Releasing him, Ronan scrambled to the car. He pulled open the back door. It was empty.
“He’s not in here!”
“Boom!” shouted Kavinsky. Another car had just gone up. The flames were glorious and rolling, bubbling out of the car like thunderclouds. As Ronan slammed the door shut, Kavinsky scrambled up onto the hood of the Mitsubishi. He was shaking and ecstatic.

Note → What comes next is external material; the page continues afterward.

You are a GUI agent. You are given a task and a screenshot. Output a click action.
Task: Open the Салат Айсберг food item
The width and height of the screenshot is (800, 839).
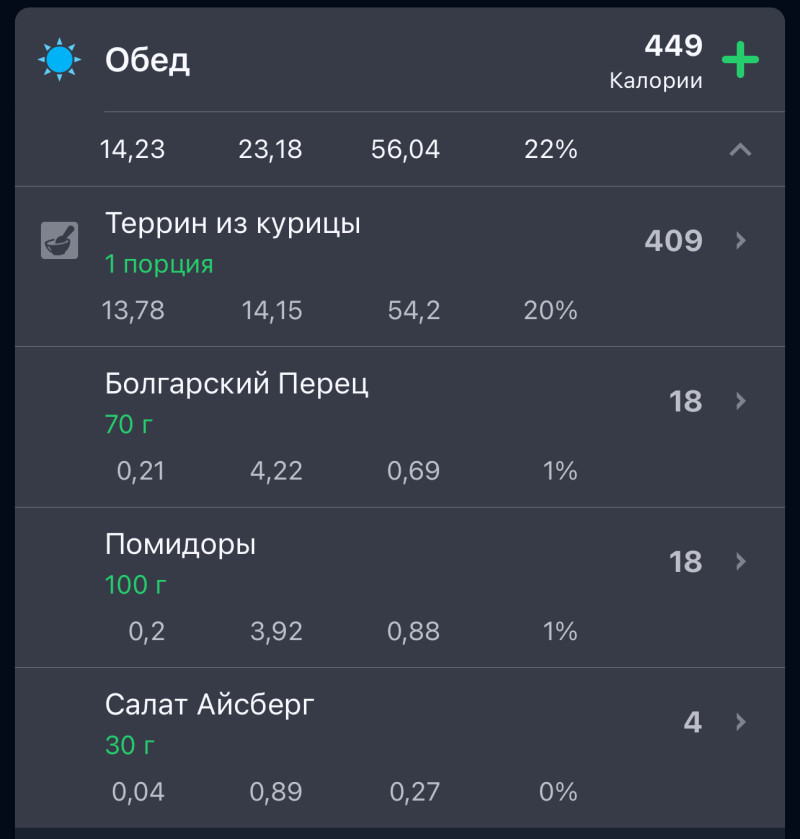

Pressing one hand to his concave chest, he fetched his white sunglasses from his back pocket with the other. He put them on, hiding his eyes. The lenses mirrored the furnace around them.
On the opposite end of the strip, the fire dragon screamed its dreadful scream again. It tore free of the night horror.
The creature turned directly toward them.
And suddenly, Ronan saw it. He saw how every car but this one burned. How the dragon had destroyed each of Kavinsky’s dream things here at the strip. How now it came at them, a frenzy of destruction. The night horror flew after it, less graceful, a bit of ash tossed in a nuclear wind.
He heard thumping, barely audible over the chaos.
Matthew was in the trunk.
Ronan bolted around the back of the car— no, no, that wasn’t right, he needed to open the trunk from inside the car. He darted a look at the dragon. It was flying directly for them, purposeful and malevolent.
Fumbling along the driver’s side door, he popped the trunk. As he tore around the car, he saw Matthew kick the trunk open the rest of the way. Rolling out, his younger brother stumbled drunkenly, clambering up, hand pressed against the car for support.
Ronan could smell the fire dragon, all carbon and sulfur.